Официальные нестыковки
Однако не прошло и пары недель, как в связи с этой логичной и цельной позицией стали возникать вопросы. Так, накануне военной операции руководители страны многократно указывали, что в Сирии и Ираке воюют около 2 тыс. боевиков – выходцев из РФ и СНГ. Но прошло немного времени, и вдруг сообщили, что там уже от 5 до 7 тыс. таких террористов. Выходит, что авиация бомбит с высокой эффективностью, сирийская армия успешно наступает, а постсоветские исламисты размножаются, как поганки под дождем?
Еще одну загадку задал на Валдайском форуме 22 октября с.г. президент Путин, мимоходом заметив: «Угроза террористических ударов против России – она от наших действий не стала ни больше, ни меньше». Раз так, сводится ли задача только к спасению правительства Асада и почему это неожиданно стало главной проблемой российской безопасности?

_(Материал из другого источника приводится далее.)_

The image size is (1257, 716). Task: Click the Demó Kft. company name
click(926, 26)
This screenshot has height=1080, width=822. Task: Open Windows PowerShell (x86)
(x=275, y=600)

Как, увы, нередко случается, российские власти не удосужились объяснить обществу эти и другие неувязки, а отважные парламентарии и бойкая центральная пресса, видимо, не решились задавать начальству вопросы невпопад.
Негласные мотивы
Так или иначе отмеченные странности наводят на мысль, что помимо официально заявленных у российской политики есть другие, негласные мотивы и цели, которые могли бы прояснить все вопросы. В контексте общепринятой ныне концепции внешней политики главная цель – это восстановление статуса России как великой державы и глобального центра силы. Именно этот курс обусловливает высокий рейтинг руководства страны, широкую поддержку народом его действий в Украине, в военном противостоянии НАТО и теперь в Сирии.
В последние годы со стороны президента Обамы и других западных лидеров делались заявления, что Россия – это «региональная держава», что главные глобальные центры силы современности – это США и Китай, а Россия – практически «сырьевой придаток» Китая. Такие недальновидные декларации не могли не восприниматься в Кремле как прямой вызов, и операция в Сирии вольно или невольно стала ответом на него.
Впервые за четверть века после окончания холодной войны Россия проводит крупную военную операцию вне постсоветского пространства. Она возвращается на Ближний Восток, где десятилетиями присутствовал Советский Союз. Ностальгия по его величию и могуществу (реальному или мнимому) охватила сейчас широкие массы россиян и стала одним из основных факторов внешней и военной политики.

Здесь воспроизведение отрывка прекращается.